Les aires marines protégées (AMP) sont l’un des meilleurs outils disponibles. En réduisant certaines des pressions humaines les plus importantes, on peut créer des oasis de vie qui pourraient soutenir et aider à reconstituer l’ensemble du milieu marin. L’idée semble bonne en théorie, mais le défi est dans le choix d’un réseau de sites qui offrent une véritable protection pour tous nos différents habitats et espèces. Cela peut prêter à controverse, car il faudra limiter l’activité humaine, mais si ces aires sont convenablement mises en œuvre et gérées, elles peuvent être vraiment efficaces dans la sauvegarde la vie marine.
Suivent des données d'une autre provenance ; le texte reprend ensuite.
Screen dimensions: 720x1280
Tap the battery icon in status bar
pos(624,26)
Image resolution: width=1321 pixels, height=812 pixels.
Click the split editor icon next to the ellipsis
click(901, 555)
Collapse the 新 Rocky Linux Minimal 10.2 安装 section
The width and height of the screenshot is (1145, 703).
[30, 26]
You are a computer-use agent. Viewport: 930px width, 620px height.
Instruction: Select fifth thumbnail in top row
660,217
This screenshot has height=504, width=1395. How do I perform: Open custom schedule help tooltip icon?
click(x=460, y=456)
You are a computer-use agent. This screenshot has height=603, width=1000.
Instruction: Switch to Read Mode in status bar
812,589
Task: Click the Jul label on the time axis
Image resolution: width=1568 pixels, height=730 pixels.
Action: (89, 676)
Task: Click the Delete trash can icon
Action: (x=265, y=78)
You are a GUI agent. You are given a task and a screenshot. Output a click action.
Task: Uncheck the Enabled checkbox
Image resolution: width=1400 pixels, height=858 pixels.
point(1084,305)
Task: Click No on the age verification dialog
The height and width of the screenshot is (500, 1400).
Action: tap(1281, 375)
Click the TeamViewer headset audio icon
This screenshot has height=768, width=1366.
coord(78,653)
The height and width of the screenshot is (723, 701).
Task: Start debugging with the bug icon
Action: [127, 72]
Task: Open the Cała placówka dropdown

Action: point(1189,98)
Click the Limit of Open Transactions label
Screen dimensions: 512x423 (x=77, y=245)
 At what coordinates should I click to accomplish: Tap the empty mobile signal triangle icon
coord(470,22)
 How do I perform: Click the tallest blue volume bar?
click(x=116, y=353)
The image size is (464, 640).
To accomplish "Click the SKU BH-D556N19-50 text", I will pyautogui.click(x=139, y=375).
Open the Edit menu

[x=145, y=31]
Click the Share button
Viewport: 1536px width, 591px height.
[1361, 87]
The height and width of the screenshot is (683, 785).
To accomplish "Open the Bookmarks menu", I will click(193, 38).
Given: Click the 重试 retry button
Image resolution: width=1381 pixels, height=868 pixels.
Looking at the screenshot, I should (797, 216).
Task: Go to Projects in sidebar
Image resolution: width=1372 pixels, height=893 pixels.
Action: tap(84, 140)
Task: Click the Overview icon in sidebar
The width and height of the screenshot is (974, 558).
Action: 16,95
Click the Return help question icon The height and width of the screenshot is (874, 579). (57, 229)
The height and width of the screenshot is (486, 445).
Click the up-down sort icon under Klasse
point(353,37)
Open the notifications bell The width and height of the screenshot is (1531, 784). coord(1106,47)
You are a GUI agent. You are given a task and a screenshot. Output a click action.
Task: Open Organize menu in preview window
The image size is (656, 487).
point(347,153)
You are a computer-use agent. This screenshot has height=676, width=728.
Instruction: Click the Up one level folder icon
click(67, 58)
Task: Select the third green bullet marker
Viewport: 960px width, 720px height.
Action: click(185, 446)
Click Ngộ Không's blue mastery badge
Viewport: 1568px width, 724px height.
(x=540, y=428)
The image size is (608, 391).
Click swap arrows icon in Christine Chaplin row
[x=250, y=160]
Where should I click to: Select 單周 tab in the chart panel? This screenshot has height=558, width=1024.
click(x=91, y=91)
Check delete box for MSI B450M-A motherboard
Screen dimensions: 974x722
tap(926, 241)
Il est également important de reconnaître que nous sommes tous concernés par l’environnement marin. La Grande-Bretagne est une île qui a une forte tradition de navigation et d’exploration marine, mais je pense que nous sommes trop déconnectés de notre patrimoine marin et oublions le rôle important qu’il joue dans nos vies. Je sais que les Mauriciens et les Rodriguais sont fiers et ont à cœur de protéger la mer et le lagon qui les entourent. Plus on entreprendra d’efforts pour apprendre aux gens à connaître le lagon et sa beauté magnifique, ainsi que sa fragilité, le mieux ce sera pour l’avenir.
Quelle importance revêt la contribution qu’apportent les entreprises pour remédier à la situation ?
La mer élève gratuitement du poisson qui peut être capturé, transformé et exporté. Elle est aussi un terrain de jeu où nous pouvons plonger ou naviguer et les récifs coralliens sont des défenses naturelles qui protègent nos terres des vagues et des tempêtes. C’est ce que nous appelons des « services écosystémiques ». Il y a eu des tentatives pour estimer l’énorme valeur de nos océans, qui s’étend à des domaines tels que la régulation du climat et le recyclage de nos déchets. Tout cela est gratuit et je crains que nous ne le prenions trop pour acquis. Il y a une forte volonté commerciale pour une utilisation non durable des ressources naturelles et cela peut avoir un coût pour les entreprises.
Partout dans le monde, les entreprises adoptent progressivement une perspective à plus long terme et une vision globale dans leur planification. Les poissons sont la ressource renouvelable par excellence. Si nous faisons attention à nos ressources halieutiques, la production continuera de progresser. Les entreprises jouent un rôle important en contribuant à un entretien et une préservation adéquats des avantages que la mer peut offrir, afin d’assurer la pérennité des revenus. L’île Maurice et le Royaume-Uni doivent tous deux trouver un juste équilibre dans leur utilisation de la mer. Il y a inévitablement des tensions entre les différents intérêts en présence et l’impact qu’ils ont les uns sur les autres. Je pense que le gouvernement a un rôle important à jouer dans la création d’un cadre réglementaire approprié pour gérer tout cela.
Un passionné de la mer
Âgé de 45 ans, Tom Hooper a toujours entretenu un lien fort avec la mer. Après des études universitaires en biologie marine et écologie tropicale marine, il a consacré la majeure partie de sa carrière à des projets de recherche et de conservation marine dans l’océan Indien. Il a découvert l’île Rodrigues en 1999 avec Tara, qui devint plus tard son épouse, et y a travaillé sur le projet Shoals of Capricorn, mené par la Royal Geographical Society et la Royal Society britannique. Deux ans plus tard, ils ont créé Shoals Rodrigues. Tom Hooper a quitté l’île en 2004 et a reçu, la même année, le titre de Member of the British Empire (MBE) pour services rendus à la conservation marine. Durant les six années suivant son retour au Royaume-Uni, il a été responsable du projet Finding Sanctuary, qui consistait à réseau d’aires marines protégées dans le sud-ouest de l’Angleterre, représentant 93 000 km2 de mer ! Tom Hooper est actuellement responsable de la politique maritime de la plus importante organisation de conservation en Europe, la Royal Society for the Protection of Birds (Société royale pour la protection des oiseaux).